È necessario prelevare e isolare i due cromosomi omologhi 13 del padre, della madre, del figlio affetto e del probando. Tutti vengono poi denaturati e digeriti con un enzima di restrizione. Nel caso fortunato in cui si verifichi una condizione di eterozigosi per l’RFLP nel genitore affetto, i due cromosomi genereranno un numero diverso di frammenti. Per esempio, uno viene diviso in tre parti e l’altro in due. Sottolineiamo il fatto che l’eterozigosi per il polimorfismo è un fenomeno del tutto indipendente dal gene in causa.

La condizione di eterozigosi per le sequenze non codificanti del soggetto affetto è favorevole per l’indagine, in quanto, creando una situazione di disuguaglianza, permette di caratterizzare e quindi di distinguere i due cromosomi. Per conoscere quale dei due cromosomi sia portatore del gene per il retinoblastoma si sottopone il materiale genetico della madre e del figlio affetto all’azione del medesimo enzima e si confrontano i risultati con quelli paterni. Se per esempio il padre era 3/2, la madre 2/2 e il figlio affetto 3/2, è ovvio che il cromosoma affetto sarà quello che dà origine a tre frammenti.

Pertanto se nel corredo del nascituro, sempre sottoposto all’azione del medesimo enzima, uno dei due cromosomi si divide in 3 pezzi, è lecito supporre che il bambino abbia ereditato il gene del retinoblastoma e quindi sia altamente a rischio di sviluppare la neoplasia.

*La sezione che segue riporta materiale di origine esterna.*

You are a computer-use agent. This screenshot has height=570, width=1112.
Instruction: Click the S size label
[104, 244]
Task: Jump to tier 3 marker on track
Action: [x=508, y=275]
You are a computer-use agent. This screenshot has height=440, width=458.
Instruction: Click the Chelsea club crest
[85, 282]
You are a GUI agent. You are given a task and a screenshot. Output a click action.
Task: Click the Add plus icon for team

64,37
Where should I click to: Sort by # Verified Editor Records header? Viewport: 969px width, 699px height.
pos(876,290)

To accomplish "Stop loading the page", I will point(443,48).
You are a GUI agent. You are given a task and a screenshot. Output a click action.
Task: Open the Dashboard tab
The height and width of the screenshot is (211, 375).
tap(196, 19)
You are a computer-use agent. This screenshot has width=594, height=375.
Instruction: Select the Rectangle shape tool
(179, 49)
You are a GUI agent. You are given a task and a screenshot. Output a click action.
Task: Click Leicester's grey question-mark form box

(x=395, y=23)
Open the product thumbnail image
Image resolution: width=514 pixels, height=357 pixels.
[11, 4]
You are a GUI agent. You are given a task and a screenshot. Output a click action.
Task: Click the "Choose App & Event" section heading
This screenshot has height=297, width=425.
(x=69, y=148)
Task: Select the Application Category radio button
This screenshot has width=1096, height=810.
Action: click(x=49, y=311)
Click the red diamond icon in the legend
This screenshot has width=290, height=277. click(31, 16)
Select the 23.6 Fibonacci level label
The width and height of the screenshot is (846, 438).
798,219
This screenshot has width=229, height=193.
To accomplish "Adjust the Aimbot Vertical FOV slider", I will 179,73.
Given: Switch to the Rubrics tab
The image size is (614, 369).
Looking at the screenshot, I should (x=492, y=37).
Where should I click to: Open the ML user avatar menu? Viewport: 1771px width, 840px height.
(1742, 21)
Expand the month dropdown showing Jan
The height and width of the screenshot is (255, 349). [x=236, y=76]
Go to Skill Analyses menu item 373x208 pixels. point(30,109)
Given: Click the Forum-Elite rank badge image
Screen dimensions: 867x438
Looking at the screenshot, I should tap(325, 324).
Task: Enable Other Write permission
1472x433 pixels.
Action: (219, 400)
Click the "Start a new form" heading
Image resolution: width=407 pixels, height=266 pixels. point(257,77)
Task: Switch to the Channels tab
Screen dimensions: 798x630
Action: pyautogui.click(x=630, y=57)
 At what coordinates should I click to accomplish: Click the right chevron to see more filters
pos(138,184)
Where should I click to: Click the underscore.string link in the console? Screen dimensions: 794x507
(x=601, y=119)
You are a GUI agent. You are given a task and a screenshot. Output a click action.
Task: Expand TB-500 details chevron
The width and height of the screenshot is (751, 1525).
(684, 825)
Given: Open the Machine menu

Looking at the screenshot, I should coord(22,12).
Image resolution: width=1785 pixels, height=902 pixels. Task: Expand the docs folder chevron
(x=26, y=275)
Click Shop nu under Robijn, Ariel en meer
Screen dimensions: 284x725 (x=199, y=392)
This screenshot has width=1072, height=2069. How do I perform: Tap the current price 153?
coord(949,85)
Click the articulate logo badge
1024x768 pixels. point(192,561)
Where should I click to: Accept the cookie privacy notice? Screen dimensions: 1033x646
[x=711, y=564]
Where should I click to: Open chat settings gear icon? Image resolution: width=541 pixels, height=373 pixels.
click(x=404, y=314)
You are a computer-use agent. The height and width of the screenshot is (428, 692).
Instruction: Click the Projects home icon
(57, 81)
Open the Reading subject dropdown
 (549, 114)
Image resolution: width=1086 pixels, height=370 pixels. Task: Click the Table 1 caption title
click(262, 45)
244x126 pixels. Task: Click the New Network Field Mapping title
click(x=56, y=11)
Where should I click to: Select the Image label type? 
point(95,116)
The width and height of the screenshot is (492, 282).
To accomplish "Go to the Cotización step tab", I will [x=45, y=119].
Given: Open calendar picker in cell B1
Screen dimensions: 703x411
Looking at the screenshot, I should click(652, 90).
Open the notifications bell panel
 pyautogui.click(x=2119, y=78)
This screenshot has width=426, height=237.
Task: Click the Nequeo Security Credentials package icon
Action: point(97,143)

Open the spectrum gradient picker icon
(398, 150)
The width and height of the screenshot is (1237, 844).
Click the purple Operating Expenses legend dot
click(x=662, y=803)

È opportuno fare alcune considerazioni riguardo la metodica:

q  si tratta di un metodo d’indagine indiretto, che non valuta il gene in esame ma geni adiacenti che vengono usati esclusivamente come markers

q  i geni non codificanti utilizzati devono trovarsi molto vicini al gene sospetto per rendere quasi nulla una loro separazione durante i fenomeni di riarrangiamento

q  l’indagine non è applicabile in tutti i casi, in quanto sono richiesti dei requisiti sfortunatamente non sempre disponibili

q  occorre un pedigree completo con entrambi i genitori e un precedente figlio

q  occorre trovare un enzima di restrizione che nel genitore affetto frammenti il DNA in modo tale da creare una situazione di eterozigosi; bisogna sottolineare che un enzima che abbia avuto successo in un nucleo familiare ovviamente non è sempre applicabile in altre famiglie.

 sommario 

 avanti 



[1] Elettroforesi: si tratta di una tecnica usata per l’analisi e la separazione dei colloidi, basata sul movimento delle particelle colloidali sotto l’influenza di un campo elettrico. La velocità delle particelle dipende dal campo elettrico applicato, dalla carica elettrica nonché dalla forma e dalle dimensioni delle particelle. Questa tecnica viene soprattutto impiegata nello studio di miscele proteiche, acidi nucleici, carboidrati, enzimi e lipidi.

[2] Nello spelling usato dai genetisti si dice banda 1 punto 4, e sta a significare la sottobanda 4 della banda 1. Qualora si parlasse di una sottosottobanda 5, suddivisione ulteriore della sottobanda 4, allora la rappresentazione grafica dello spelling sarebbe 1.4.5, mentre la scrittura riportata fra parentesi risulterebbe 145. Ricordiamo che la lettera q sta a significare braccio lungo, in quanto il braccio breve è simboleggiato con la lettera p, che sta per il francese petit, piccolo.